Laptops with a touch screen as well as the keyboard are very versatile, making them ideal for diverse student learning styles and tasks. With plenty of power for running full programs and a touch screen for visualization and kinaesthetic learning, they are great for multimedia and visual arts students. Some laptops have the option for a pen, increasing the potential of the device further.

2-in-1 PIC

2-in-1 with touch and digital pen


2-in-1 devices are laptops where you can remove the keyboard, making them a great investment for school. With the addition of a digital pen, students can take handwritten notes, spontaneously capture and sketch out brainstorm ideas, write mathematically and input character-based writing such as Chinese.

Buying through your school?

Check if your school has a BYOD program with recommended devices, and preferred suppliers who may offer useful additional services and extended warranties.

Features every parent should consider

Some of the most important things to look for in any device:


  • Go for 4GB of RAM or above and a fast processor such as the newest Intel® Atom™ Quad Core or Intel® Core™ i3 and above.


  • Make sure it lasts a typical school day; 6 hours is usual.
  • Remember battery life will vary with usage, so go for a longer battery life if possible.


  • Make sure it has dual band Wi-Fi (2.4Ghz and 5Ghz) to get the fastest access to the school network.


  • Aim for under 1.6 Kg.
  • Consider what your individual student is capable of carrying.


  • The latest Windows apps and settings go with you across all devices.
  • Able to run programs such as Microsoft Office, Adobe Photoshop or AutoCad.


  • Needed to connect digital peripherals, such as a microscope, a printer, graphics tablet, a musical keyboard, thermometer, light meter, etc.


  • A minimum of a 10" screen - larger for creative or technical work.
  • A touchscreen for browsing.
  • A keyboard for typing assignments.

Important to note: Microsoft advises that purchasers always check that the detailed specifications of a particular model is as expected and that it meets your desired criteria. Features and functions will vary within a manufacturer's range. This checklist has been created by Microsoft as a guide only. It is based on our experience of working with K-12 schools in Australia and has been built with assistance from device manufacturers.
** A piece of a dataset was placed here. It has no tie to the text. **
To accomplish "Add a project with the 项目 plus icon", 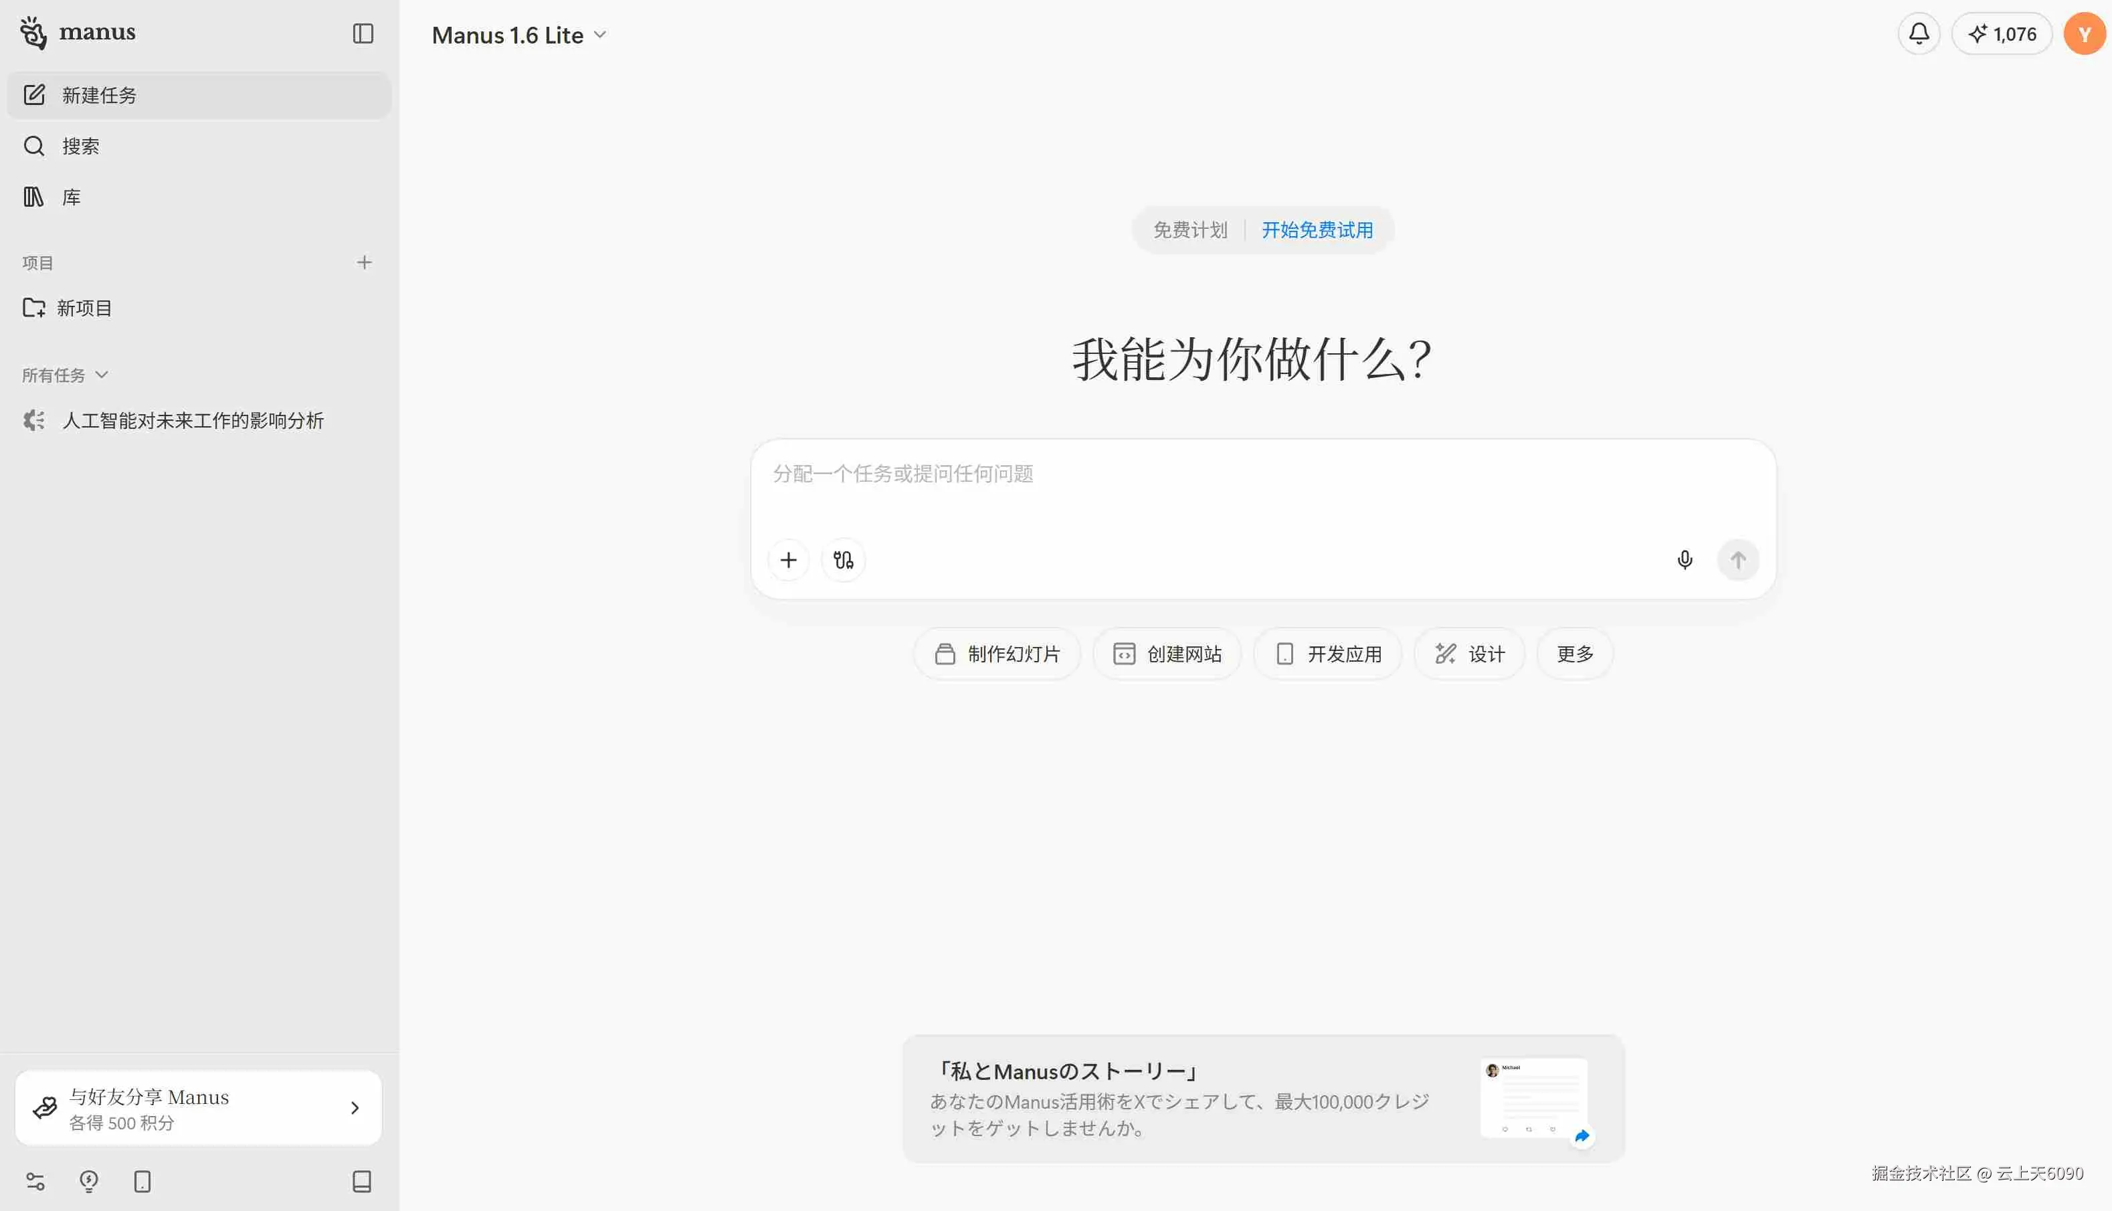I will pyautogui.click(x=364, y=263).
Please remember that actual requirements will vary by usage and user, and we recommend you seek advice from a specialist supplier.

We also recommend

Other device features worth looking out for.


  • We recommend an active digital pen that supports precise handwriting input for note-taking, sketching and writing math and science equations.
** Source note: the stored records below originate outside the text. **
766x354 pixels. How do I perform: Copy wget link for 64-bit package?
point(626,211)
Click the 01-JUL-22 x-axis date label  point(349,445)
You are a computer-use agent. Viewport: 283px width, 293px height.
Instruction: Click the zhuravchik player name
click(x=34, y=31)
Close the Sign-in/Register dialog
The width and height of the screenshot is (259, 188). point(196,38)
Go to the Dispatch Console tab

  • Go for at least 128GB of storage in laptops and 2-in-1s.
  • At least 32GB of storage in tablets is recommended.


  • Insist on a protective case.
  • Look for solid state drives (SSD).


Tech terms you'll want to know

To make sure you know as much about your children's devices as they do!

What's a processor?

The processor is the 'brain' of the computer and determines its performance. It's wise to go for the best one you can afford, so your device can continue to handle future demands. Remember, you can upgrade most other specs on your computer, but not your processor, so why not future-proof yourself?
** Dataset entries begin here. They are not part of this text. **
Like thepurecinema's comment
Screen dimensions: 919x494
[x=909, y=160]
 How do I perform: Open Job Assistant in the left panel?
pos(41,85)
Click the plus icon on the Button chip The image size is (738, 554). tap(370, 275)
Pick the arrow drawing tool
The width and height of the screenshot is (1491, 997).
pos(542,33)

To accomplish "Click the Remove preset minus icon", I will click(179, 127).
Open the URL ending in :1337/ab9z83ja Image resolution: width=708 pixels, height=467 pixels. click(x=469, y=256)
  • Intel® Atom™ - fast web browsing and outstanding battery life
  • Intel Celeron® - entry-level processor for basic computing
  • Intel Pentium® - reliable multitasking
  • Intel® Core™ i3 - amazing multitasking and visuals
  • Intel® Core™ i5 - performance that adapts to suit the task in hand
  • Intel® Core™ i7 - top of the line for the most demanding software

What's RAM?

Short for Random Access Memory, having more RAM means your apps will run faster and multitasking is smoother. Tablets usually need 1GB of RAM, while laptops demand 4GB for normal academic usage or 8GB for technical usage.

What's a solid state drive?

Older laptops use hard drives with mechanical, spinning discs - you may have heard it whirring away when under intense usage. A solid state drive uses digital memory chips instead, meaning it can run faster, as well as being more resilient and less noisy.